I read exactly 100 books last year which is probably a record for me. An update of the statistics from my first blog post:

Half of the fiction books I read were historical fiction. This year included more New Zealand authors, and more biographies and memoirs.
I tried to get back into reading more short stories again, but I find they just don’t stick in my overloaded brain that well – I like getting involved with a narrative that stays with me once the book is finished. These days I also struggle to get into books with alternating points of view unless the characters are well-defined, each with a distinctive voice.
Most of the books I read were recently published (with over half published in 2017/2018) but the oldest was The Private Memoirs and Confessions of a Justified Sinner first published in 1824.
Choosing my top ten was not easy, and I’ve read many other good books that feature on other Best of 2018 lists but, without further ado, here is my selection:

- Warlight by Michael Ondaatje
Two teenagers, Nathaniel and Rachel, are abandoned by their parents during WWII and left in the care of an enigmatic man they call The Moth. Many years later Nathaniel is able to unravel and understand his vague, lurking sense of bewilderment and menace.

2. Mothering Sunday by Graham Swift
A perfectly formed novella about an orphaned servant meeting her upper-class lover on her day off, the eponymous Mothering Sunday. A small gem, full of light with an intriguing proleptic style.

3. Master Georgie by Beryl Bainbridge
An assortment of hangers-on follow surgeon George Hardy to the Crimean War: his wife and children, his devoted servant Myrtle, the pompous Dr Potter, and a photographer Pompey. I loved the way BB lets the reader puzzle out the hidden relationships. We stood there a long time, motionless as statues, except for the children. ‘Be still, my sweet babes,’ Myrtle murmured, as they leapt like fish in her arms.

4. Passport to Hell by Robin Hyde
One of the best accounts of a New Zealand soldier’s WWI experience. Based on Hyde’s interviews with James Douglas Stark who fought at Gallipoli, Egypt, and the Somme. An anti-authoritarian troublemaker, Starkie was also one of the bravest soldiers. If he hadn’t been court-martialled several times, he might have received the Victoria Cross .

5. A Long Way from Home by Peter Carey
A return to form for Peter Carey about the 1950s Redex Reliability Trial, driving cars across the outback of Australia into a Heart of Darkness scenario where Irene, Titch, and Willie discover that “our mother country is a foreign land whose language we have not yet earned the right to speak.”

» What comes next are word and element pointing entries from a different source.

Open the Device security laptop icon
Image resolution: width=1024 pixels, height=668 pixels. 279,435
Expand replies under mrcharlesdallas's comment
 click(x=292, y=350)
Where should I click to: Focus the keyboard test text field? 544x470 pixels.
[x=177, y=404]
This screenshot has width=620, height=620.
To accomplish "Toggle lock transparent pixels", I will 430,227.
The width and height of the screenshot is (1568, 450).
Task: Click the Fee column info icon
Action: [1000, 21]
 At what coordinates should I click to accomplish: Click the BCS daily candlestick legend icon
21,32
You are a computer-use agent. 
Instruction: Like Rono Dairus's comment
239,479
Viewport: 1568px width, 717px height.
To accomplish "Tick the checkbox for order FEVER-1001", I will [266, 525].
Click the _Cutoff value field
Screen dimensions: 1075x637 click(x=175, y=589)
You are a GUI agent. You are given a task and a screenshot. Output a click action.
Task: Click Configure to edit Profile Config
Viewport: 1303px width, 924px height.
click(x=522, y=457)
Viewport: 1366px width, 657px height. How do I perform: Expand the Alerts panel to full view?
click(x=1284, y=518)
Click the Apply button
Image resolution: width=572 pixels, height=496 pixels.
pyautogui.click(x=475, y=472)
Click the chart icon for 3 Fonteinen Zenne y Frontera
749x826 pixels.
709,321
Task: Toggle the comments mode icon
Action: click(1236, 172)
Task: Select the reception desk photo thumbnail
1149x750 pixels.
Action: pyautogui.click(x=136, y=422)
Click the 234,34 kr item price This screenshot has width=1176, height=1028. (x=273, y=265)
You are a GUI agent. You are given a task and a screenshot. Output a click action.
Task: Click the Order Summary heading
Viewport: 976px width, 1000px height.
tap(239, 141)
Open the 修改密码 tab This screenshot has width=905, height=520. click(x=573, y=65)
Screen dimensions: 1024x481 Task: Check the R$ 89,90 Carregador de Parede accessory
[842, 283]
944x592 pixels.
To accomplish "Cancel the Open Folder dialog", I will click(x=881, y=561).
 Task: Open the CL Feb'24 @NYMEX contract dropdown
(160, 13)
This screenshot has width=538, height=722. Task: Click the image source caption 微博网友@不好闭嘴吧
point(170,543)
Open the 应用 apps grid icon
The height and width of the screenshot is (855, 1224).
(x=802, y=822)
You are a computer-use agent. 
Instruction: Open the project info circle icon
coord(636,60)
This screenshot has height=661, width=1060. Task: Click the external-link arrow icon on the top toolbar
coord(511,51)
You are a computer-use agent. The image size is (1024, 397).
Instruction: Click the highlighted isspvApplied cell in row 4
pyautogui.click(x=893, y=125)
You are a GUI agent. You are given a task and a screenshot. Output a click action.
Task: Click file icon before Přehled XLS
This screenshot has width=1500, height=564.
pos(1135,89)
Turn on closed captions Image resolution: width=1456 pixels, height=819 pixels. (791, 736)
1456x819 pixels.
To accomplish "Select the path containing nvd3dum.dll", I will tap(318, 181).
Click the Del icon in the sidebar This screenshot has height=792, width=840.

6. No Place for Ladies by Helen Rappaport
A fascinating and well-researched non-fiction book about women’s involvement in the Crimean War: soldier’s wives, nurses both official (Florence Nightingale) and unofficial (Mary Seacole), tourists, and the women left behind in England.

7. I Am, I Am, I Am by Maggie O’Farrell
A memoir with an unusual premise – the author’s seventeen brushes with death. Beautiful, analytical writing.

8. Death of a Murderer by Rupert Thomson
A policeman with a troubled marriage is assigned to guard the body of a notorious murderer who has died in gaol. As the night progresses, he looks back over his past and its turning points, where he too could have gone down a much darker path.

9. Sweetland by Michael Crummery
A complicated structure, deftly managed as a slow burn reveal. Set in Newfoundland, the story deals with the resettlement programme to relocate an isolated fishing community. Moses Sweetland refuses to leave which brings out old rivalries and secrets.

10. The Great Swindle by Pierre Lemaitre
This won France’s top literary prize, the Prix Goncourt, in 2013. Based on the corruption scandal over military exhumations after WWI, it centres around two unlikely friends, Albert Maillard and Edouard Pericourt, bound by their wartime trauma. Their adversary, Henri d’Aulnay Pradelle, wants to restore his aristocratic home and fortune.